== Directive ==
Format every line of the items below as a Markdown table with two columns, Row and Line. Number each row and leave out blank lines.

--- BEGIN ---

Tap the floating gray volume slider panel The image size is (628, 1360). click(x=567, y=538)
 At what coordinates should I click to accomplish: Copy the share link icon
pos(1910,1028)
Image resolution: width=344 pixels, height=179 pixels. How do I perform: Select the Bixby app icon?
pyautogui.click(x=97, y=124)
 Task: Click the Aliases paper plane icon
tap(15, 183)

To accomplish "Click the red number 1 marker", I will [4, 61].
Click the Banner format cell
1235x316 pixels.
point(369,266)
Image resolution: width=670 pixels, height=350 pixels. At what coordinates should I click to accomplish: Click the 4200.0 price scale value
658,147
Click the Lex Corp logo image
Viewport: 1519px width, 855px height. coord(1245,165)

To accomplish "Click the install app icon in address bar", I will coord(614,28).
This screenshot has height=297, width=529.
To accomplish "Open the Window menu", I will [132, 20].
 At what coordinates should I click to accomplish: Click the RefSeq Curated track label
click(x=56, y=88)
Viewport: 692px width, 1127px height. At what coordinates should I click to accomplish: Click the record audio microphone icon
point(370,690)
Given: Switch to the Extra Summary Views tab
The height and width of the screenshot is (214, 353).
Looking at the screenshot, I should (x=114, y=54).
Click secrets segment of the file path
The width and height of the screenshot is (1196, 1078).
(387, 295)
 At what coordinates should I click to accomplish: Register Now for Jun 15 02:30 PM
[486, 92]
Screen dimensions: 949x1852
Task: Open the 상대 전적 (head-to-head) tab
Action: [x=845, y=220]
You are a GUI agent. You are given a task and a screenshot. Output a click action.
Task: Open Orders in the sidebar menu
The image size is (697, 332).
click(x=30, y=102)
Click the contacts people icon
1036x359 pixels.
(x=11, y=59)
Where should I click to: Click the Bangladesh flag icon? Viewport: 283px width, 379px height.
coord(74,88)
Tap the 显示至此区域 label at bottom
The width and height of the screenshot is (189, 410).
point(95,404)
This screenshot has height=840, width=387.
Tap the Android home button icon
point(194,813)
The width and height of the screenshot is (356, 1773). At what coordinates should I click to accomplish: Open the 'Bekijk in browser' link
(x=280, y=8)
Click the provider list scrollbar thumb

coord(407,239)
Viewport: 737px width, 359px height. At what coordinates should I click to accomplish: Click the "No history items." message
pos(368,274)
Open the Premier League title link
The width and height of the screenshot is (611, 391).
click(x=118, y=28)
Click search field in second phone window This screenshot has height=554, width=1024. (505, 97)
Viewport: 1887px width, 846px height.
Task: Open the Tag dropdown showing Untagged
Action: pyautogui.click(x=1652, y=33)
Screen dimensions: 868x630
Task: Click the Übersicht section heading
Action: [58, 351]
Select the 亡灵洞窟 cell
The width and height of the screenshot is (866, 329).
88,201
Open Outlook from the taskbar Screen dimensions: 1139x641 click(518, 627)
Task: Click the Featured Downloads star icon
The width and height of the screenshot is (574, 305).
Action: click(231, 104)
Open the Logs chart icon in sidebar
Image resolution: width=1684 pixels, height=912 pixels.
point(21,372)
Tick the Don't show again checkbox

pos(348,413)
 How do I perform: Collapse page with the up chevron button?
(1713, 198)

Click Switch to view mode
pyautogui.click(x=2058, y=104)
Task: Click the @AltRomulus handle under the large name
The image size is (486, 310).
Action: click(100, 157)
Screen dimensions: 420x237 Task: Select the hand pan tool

--- END ---

== Finished exercise ==
| Row | Line |
|---|---|
| 1 | Tap the floating gray volume slider panel The image size is (628, 1360). click(x=567, y=538) |
| 2 |  At what coordinates should I click to accomplish: Copy the share link icon |
| 3 | pos(1910,1028) |
| 4 | Image resolution: width=344 pixels, height=179 pixels. How do I perform: Select the Bixby app icon? |
| 5 | pyautogui.click(x=97, y=124) |
| 6 |  Task: Click the Aliases paper plane icon |
| 7 | tap(15, 183) |
| 8 | To accomplish "Click the red number 1 marker", I will [4, 61]. |
| 9 | Click the Banner format cell |
| 10 | 1235x316 pixels. |
| 11 | point(369,266) |
| 12 | Image resolution: width=670 pixels, height=350 pixels. At what coordinates should I click to accomplish: Click the 4200.0 price scale value |
| 13 | 658,147 |
| 14 | Click the Lex Corp logo image |
| 15 | Viewport: 1519px width, 855px height. coord(1245,165) |
| 16 | To accomplish "Click the install app icon in address bar", I will coord(614,28). |
| 17 | This screenshot has height=297, width=529. |
| 18 | To accomplish "Open the Window menu", I will [132, 20]. |
| 19 |  At what coordinates should I click to accomplish: Click the RefSeq Curated track label |
| 20 | click(x=56, y=88) |
| 21 | Viewport: 692px width, 1127px height. At what coordinates should I click to accomplish: Click the record audio microphone icon |
| 22 | point(370,690) |
| 23 | Given: Switch to the Extra Summary Views tab |
| 24 | The height and width of the screenshot is (214, 353). |
| 25 | Looking at the screenshot, I should (x=114, y=54). |
| 26 | Click secrets segment of the file path |
| 27 | The width and height of the screenshot is (1196, 1078). |
| 28 | (387, 295) |
| 29 |  At what coordinates should I click to accomplish: Register Now for Jun 15 02:30 PM |
| 30 | [486, 92] |
| 31 | Screen dimensions: 949x1852 |
| 32 | Task: Open the 상대 전적 (head-to-head) tab |
| 33 | Action: [x=845, y=220] |
| 34 | You are a GUI agent. You are given a task and a screenshot. Output a click action. |
| 35 | Task: Open Orders in the sidebar menu |
| 36 | The image size is (697, 332). |
| 37 | click(x=30, y=102) |
| 38 | Click the contacts people icon |
| 39 | 1036x359 pixels. |
| 40 | (x=11, y=59) |
| 41 | Where should I click to: Click the Bangladesh flag icon? Viewport: 283px width, 379px height. |
| 42 | coord(74,88) |
| 43 | Tap the 显示至此区域 label at bottom |
| 44 | The width and height of the screenshot is (189, 410). |
| 45 | point(95,404) |
| 46 | This screenshot has height=840, width=387. |
| 47 | Tap the Android home button icon |
| 48 | point(194,813) |
| 49 | The width and height of the screenshot is (356, 1773). At what coordinates should I click to accomplish: Open the 'Bekijk in browser' link |
| 50 | (x=280, y=8) |
| 51 | Click the provider list scrollbar thumb |
| 52 | coord(407,239) |
| 53 | Viewport: 737px width, 359px height. At what coordinates should I click to accomplish: Click the "No history items." message |
| 54 | pos(368,274) |
| 55 | Open the Premier League title link |
| 56 | The width and height of the screenshot is (611, 391). |
| 57 | click(x=118, y=28) |
| 58 | Click search field in second phone window This screenshot has height=554, width=1024. (505, 97) |
| 59 | Viewport: 1887px width, 846px height. |
| 60 | Task: Open the Tag dropdown showing Untagged |
| 61 | Action: pyautogui.click(x=1652, y=33) |
| 62 | Screen dimensions: 868x630 |
| 63 | Task: Click the Übersicht section heading |
| 64 | Action: [58, 351] |
| 65 | Select the 亡灵洞窟 cell |
| 66 | The width and height of the screenshot is (866, 329). |
| 67 | 88,201 |
| 68 | Open Outlook from the taskbar Screen dimensions: 1139x641 click(518, 627) |
| 69 | Task: Click the Featured Downloads star icon |
| 70 | The width and height of the screenshot is (574, 305). |
| 71 | Action: click(231, 104) |
| 72 | Open the Logs chart icon in sidebar |
| 73 | Image resolution: width=1684 pixels, height=912 pixels. |
| 74 | point(21,372) |
| 75 | Tick the Don't show again checkbox |
| 76 | pos(348,413) |
| 77 |  How do I perform: Collapse page with the up chevron button? |
| 78 | (1713, 198) |
| 79 | Click Switch to view mode |
| 80 | pyautogui.click(x=2058, y=104) |
| 81 | Task: Click the @AltRomulus handle under the large name |
| 82 | The image size is (486, 310). |
| 83 | Action: click(100, 157) |
| 84 | Screen dimensions: 420x237 Task: Select the hand pan tool |